PITTSBURGH (KDKA) -- At an intake station on the Monongahela River, Pennsylvania American Water brings in hundreds of thousands of gallons a day for treatment.
In that past that treatment involved chlorine, but next month to comply with new federal and state disinfectant standards, Pennsylvania American Water will begin using a blend of chlorine and ammonia called chloramine.
"Chloramine is a safe commonly used disinfectant," Gary Lobaugh, of Pennsylvania American Water, said.
The ammonia is meant to kill parasites and prevent unwanted compounds in the treatment process which health officials have identified as dangerous.
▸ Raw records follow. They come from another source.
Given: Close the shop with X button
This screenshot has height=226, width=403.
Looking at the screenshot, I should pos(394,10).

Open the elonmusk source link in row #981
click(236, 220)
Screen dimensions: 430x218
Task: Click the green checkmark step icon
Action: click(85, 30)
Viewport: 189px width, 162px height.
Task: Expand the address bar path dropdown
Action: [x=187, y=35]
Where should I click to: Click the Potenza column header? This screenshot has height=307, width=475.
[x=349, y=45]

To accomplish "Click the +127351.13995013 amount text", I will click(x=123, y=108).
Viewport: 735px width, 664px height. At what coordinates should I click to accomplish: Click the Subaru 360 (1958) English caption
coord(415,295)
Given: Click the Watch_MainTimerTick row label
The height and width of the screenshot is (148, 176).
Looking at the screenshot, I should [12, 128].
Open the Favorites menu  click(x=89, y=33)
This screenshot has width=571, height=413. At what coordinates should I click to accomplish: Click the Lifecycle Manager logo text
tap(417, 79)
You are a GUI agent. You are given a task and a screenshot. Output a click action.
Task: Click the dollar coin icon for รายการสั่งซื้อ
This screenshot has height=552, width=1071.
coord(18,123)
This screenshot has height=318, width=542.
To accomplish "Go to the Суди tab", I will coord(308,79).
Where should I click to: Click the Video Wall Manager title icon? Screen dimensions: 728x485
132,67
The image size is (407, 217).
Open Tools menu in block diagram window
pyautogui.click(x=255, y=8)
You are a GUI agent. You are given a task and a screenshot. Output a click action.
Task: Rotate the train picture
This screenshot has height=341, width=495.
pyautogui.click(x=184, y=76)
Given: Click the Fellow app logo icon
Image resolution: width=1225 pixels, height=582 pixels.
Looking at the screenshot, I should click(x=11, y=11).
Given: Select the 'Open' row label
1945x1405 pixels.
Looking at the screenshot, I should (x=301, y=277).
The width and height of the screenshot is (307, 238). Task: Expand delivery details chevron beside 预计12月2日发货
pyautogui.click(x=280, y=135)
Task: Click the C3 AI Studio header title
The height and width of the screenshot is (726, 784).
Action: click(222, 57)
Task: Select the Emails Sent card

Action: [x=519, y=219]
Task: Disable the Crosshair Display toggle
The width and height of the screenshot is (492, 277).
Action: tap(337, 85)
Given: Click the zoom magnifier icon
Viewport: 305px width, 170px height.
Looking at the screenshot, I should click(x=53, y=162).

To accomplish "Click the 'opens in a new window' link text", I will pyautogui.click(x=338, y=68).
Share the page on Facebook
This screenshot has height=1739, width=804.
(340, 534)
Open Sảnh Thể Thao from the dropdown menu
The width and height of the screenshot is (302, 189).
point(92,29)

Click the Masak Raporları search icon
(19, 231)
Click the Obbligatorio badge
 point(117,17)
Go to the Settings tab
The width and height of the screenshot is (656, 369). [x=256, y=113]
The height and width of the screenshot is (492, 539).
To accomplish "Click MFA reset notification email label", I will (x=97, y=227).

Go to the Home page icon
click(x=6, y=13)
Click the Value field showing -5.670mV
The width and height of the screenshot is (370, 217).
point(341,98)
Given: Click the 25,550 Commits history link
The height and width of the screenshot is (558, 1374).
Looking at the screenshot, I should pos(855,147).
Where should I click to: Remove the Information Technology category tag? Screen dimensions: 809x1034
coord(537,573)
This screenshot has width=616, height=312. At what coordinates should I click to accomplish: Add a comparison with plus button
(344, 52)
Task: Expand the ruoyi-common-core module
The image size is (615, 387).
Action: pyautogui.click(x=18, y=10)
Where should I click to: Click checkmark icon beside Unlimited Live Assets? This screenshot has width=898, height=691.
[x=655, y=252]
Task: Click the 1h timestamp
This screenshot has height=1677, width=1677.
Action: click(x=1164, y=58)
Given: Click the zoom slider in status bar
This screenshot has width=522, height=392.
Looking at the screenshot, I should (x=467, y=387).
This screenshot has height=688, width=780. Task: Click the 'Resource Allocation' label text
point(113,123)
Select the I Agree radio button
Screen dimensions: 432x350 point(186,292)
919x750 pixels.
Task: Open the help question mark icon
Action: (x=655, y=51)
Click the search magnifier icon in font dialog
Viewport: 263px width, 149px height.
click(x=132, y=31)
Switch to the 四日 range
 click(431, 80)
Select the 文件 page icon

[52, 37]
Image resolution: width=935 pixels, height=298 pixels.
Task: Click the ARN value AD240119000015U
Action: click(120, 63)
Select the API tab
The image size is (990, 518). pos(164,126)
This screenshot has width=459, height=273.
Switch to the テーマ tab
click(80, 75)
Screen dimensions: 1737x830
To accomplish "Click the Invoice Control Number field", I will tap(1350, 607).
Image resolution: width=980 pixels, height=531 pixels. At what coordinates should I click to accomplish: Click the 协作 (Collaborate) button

While the ammonia itself sounds off-putting, Pennsylvania American Water says it's greatly diluted and safe.
But not everyone is convinced. The switch from chlorine to chloramine caused a public outcry in San Francisco and local clean water activists have their own fears and concerns.
Opponents like Tom Dwyer say there is evidence of adverse reactions to chloramine and he says its use should be halted until in-depth studies are conducted.
"Liver damage, lung damage, studies show long-term carcinogenic effects throughout the entire body," Dwyer said.
CMU Professor Dave Dzombak says the federal Environmental Protection Agency has conducted an extensive study of chloramine and has approved its use throughout the country.
"EPA's looked at the safety of using chloramine from a public health viewpoint and is comfortable with it," he said. "It's been studied for a long time and it's being deployed in a number of cities."
for more features.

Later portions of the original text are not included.